Work order> Top to bottom, every record is to be copied word for word.

━━━━━ Task input

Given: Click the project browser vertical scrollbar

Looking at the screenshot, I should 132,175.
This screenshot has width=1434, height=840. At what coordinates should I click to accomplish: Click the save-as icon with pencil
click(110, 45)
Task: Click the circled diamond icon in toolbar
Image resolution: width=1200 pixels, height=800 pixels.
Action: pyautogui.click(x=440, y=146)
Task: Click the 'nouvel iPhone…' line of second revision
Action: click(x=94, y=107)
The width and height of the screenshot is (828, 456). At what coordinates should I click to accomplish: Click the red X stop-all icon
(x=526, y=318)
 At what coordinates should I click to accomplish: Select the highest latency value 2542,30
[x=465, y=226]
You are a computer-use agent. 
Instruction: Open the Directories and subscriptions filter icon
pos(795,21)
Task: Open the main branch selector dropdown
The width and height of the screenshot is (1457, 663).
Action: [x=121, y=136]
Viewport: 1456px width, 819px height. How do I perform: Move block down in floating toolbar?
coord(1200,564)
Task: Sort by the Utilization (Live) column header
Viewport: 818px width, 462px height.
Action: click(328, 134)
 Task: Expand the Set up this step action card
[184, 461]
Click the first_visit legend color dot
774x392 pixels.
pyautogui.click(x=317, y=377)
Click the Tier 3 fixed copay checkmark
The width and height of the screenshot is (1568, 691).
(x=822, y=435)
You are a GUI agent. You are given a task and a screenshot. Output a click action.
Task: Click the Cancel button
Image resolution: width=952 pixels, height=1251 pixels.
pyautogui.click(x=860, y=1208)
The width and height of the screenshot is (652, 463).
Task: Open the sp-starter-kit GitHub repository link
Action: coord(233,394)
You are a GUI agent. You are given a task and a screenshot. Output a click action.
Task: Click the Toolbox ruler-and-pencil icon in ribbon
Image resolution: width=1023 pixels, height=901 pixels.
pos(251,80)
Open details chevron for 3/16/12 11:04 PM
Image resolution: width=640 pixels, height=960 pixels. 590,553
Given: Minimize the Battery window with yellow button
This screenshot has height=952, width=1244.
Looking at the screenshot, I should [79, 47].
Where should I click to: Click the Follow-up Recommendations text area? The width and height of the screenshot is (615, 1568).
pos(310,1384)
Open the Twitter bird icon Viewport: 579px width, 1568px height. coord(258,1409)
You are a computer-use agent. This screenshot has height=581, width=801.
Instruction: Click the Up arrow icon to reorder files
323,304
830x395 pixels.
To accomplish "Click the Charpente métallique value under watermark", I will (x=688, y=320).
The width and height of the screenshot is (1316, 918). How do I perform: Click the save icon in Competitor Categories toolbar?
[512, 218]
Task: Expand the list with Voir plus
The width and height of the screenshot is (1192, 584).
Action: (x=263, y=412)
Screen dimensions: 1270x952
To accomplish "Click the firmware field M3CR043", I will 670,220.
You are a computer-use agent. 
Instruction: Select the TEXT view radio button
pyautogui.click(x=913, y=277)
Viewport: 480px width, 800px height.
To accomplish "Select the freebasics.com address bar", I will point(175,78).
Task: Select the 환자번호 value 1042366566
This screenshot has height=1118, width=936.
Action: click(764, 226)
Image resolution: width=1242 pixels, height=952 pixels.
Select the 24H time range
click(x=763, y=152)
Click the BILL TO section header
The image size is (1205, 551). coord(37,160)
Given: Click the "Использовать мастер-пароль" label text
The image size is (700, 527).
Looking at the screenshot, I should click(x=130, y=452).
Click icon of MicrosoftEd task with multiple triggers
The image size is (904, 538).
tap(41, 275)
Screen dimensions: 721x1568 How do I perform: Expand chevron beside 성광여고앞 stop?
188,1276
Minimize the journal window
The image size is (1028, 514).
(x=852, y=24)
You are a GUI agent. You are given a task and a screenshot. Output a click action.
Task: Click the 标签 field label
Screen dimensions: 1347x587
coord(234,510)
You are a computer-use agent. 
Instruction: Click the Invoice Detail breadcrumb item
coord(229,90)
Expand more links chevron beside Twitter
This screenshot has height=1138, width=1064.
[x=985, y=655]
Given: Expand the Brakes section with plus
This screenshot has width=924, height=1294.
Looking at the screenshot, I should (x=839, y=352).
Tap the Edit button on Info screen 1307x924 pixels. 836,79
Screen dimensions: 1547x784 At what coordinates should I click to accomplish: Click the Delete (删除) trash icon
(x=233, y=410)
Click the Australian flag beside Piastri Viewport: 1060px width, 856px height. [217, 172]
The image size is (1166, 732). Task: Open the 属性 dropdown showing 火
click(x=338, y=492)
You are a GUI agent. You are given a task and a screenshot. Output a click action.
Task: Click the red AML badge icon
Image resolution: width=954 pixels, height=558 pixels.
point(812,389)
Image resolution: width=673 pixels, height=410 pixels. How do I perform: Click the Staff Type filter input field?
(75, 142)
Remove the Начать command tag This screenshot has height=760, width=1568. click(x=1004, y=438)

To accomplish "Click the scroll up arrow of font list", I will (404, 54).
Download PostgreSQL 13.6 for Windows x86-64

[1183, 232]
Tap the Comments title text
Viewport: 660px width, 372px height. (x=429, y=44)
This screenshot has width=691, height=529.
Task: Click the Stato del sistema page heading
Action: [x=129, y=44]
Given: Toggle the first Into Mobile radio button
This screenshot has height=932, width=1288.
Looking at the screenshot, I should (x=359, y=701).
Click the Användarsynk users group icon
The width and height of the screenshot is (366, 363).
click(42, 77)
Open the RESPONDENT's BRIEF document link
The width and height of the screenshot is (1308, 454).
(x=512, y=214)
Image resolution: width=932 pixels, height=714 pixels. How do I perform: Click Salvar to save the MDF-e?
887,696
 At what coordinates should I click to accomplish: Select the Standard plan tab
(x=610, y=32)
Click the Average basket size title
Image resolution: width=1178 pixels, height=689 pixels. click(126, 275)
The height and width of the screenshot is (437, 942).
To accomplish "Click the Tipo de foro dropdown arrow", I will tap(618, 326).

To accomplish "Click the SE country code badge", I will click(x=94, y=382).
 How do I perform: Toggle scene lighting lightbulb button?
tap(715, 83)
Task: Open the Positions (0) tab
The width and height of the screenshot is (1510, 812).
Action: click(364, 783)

━━━━━━━━━━

Solution for this task>
Given: Click the project browser vertical scrollbar

Looking at the screenshot, I should 132,175.
This screenshot has width=1434, height=840. At what coordinates should I click to accomplish: Click the save-as icon with pencil
click(110, 45)
Task: Click the circled diamond icon in toolbar
Image resolution: width=1200 pixels, height=800 pixels.
Action: pyautogui.click(x=440, y=146)
Task: Click the 'nouvel iPhone…' line of second revision
Action: click(x=94, y=107)
The width and height of the screenshot is (828, 456). At what coordinates should I click to accomplish: Click the red X stop-all icon
(x=526, y=318)
 At what coordinates should I click to accomplish: Select the highest latency value 2542,30
[x=465, y=226]
You are a computer-use agent. 
Instruction: Open the Directories and subscriptions filter icon
pos(795,21)
Task: Open the main branch selector dropdown
The width and height of the screenshot is (1457, 663).
Action: [x=121, y=136]
Viewport: 1456px width, 819px height. How do I perform: Move block down in floating toolbar?
coord(1200,564)
Task: Sort by the Utilization (Live) column header
Viewport: 818px width, 462px height.
Action: click(328, 134)
 Task: Expand the Set up this step action card
[184, 461]
Click the first_visit legend color dot
774x392 pixels.
pyautogui.click(x=317, y=377)
Click the Tier 3 fixed copay checkmark
The width and height of the screenshot is (1568, 691).
(x=822, y=435)
You are a GUI agent. You are given a task and a screenshot. Output a click action.
Task: Click the Cancel button
Image resolution: width=952 pixels, height=1251 pixels.
pyautogui.click(x=860, y=1208)
The width and height of the screenshot is (652, 463).
Task: Open the sp-starter-kit GitHub repository link
Action: coord(233,394)
You are a GUI agent. You are given a task and a screenshot. Output a click action.
Task: Click the Toolbox ruler-and-pencil icon in ribbon
Image resolution: width=1023 pixels, height=901 pixels.
pos(251,80)
Open details chevron for 3/16/12 11:04 PM
Image resolution: width=640 pixels, height=960 pixels. 590,553
Given: Minimize the Battery window with yellow button
This screenshot has height=952, width=1244.
Looking at the screenshot, I should [79, 47].
Where should I click to: Click the Follow-up Recommendations text area? The width and height of the screenshot is (615, 1568).
pos(310,1384)
Open the Twitter bird icon Viewport: 579px width, 1568px height. coord(258,1409)
You are a computer-use agent. This screenshot has height=581, width=801.
Instruction: Click the Up arrow icon to reorder files
323,304
830x395 pixels.
To accomplish "Click the Charpente métallique value under watermark", I will (x=688, y=320).
The width and height of the screenshot is (1316, 918). How do I perform: Click the save icon in Competitor Categories toolbar?
[512, 218]
Task: Expand the list with Voir plus
The width and height of the screenshot is (1192, 584).
Action: (x=263, y=412)
Screen dimensions: 1270x952
To accomplish "Click the firmware field M3CR043", I will 670,220.
You are a computer-use agent. 
Instruction: Select the TEXT view radio button
pyautogui.click(x=913, y=277)
Viewport: 480px width, 800px height.
To accomplish "Select the freebasics.com address bar", I will point(175,78).
Task: Select the 환자번호 value 1042366566
This screenshot has height=1118, width=936.
Action: click(764, 226)
Image resolution: width=1242 pixels, height=952 pixels.
Select the 24H time range
click(x=763, y=152)
Click the BILL TO section header
The image size is (1205, 551). coord(37,160)
Given: Click the "Использовать мастер-пароль" label text
The image size is (700, 527).
Looking at the screenshot, I should click(x=130, y=452).
Click icon of MicrosoftEd task with multiple triggers
The image size is (904, 538).
tap(41, 275)
Screen dimensions: 721x1568 How do I perform: Expand chevron beside 성광여고앞 stop?
188,1276
Minimize the journal window
The image size is (1028, 514).
(x=852, y=24)
You are a GUI agent. You are given a task and a screenshot. Output a click action.
Task: Click the 标签 field label
Screen dimensions: 1347x587
coord(234,510)
You are a computer-use agent. 
Instruction: Click the Invoice Detail breadcrumb item
coord(229,90)
Expand more links chevron beside Twitter
This screenshot has height=1138, width=1064.
[x=985, y=655]
Given: Expand the Brakes section with plus
This screenshot has width=924, height=1294.
Looking at the screenshot, I should (x=839, y=352).
Tap the Edit button on Info screen 1307x924 pixels. 836,79
Screen dimensions: 1547x784 At what coordinates should I click to accomplish: Click the Delete (删除) trash icon
(x=233, y=410)
Click the Australian flag beside Piastri Viewport: 1060px width, 856px height. [217, 172]
The image size is (1166, 732). Task: Open the 属性 dropdown showing 火
click(x=338, y=492)
You are a GUI agent. You are given a task and a screenshot. Output a click action.
Task: Click the red AML badge icon
Image resolution: width=954 pixels, height=558 pixels.
point(812,389)
Image resolution: width=673 pixels, height=410 pixels. How do I perform: Click the Staff Type filter input field?
(75, 142)
Remove the Начать command tag This screenshot has height=760, width=1568. click(x=1004, y=438)

To accomplish "Click the scroll up arrow of font list", I will (404, 54).
Download PostgreSQL 13.6 for Windows x86-64

[1183, 232]
Tap the Comments title text
Viewport: 660px width, 372px height. (x=429, y=44)
This screenshot has width=691, height=529.
Task: Click the Stato del sistema page heading
Action: [x=129, y=44]
Given: Toggle the first Into Mobile radio button
This screenshot has height=932, width=1288.
Looking at the screenshot, I should (x=359, y=701).
Click the Användarsynk users group icon
The width and height of the screenshot is (366, 363).
click(42, 77)
Open the RESPONDENT's BRIEF document link
The width and height of the screenshot is (1308, 454).
(x=512, y=214)
Image resolution: width=932 pixels, height=714 pixels. How do I perform: Click Salvar to save the MDF-e?
887,696
 At what coordinates should I click to accomplish: Select the Standard plan tab
(x=610, y=32)
Click the Average basket size title
Image resolution: width=1178 pixels, height=689 pixels. click(126, 275)
The height and width of the screenshot is (437, 942).
To accomplish "Click the Tipo de foro dropdown arrow", I will tap(618, 326).

To accomplish "Click the SE country code badge", I will click(x=94, y=382).
 How do I perform: Toggle scene lighting lightbulb button?
tap(715, 83)
Task: Open the Positions (0) tab
The width and height of the screenshot is (1510, 812).
Action: click(364, 783)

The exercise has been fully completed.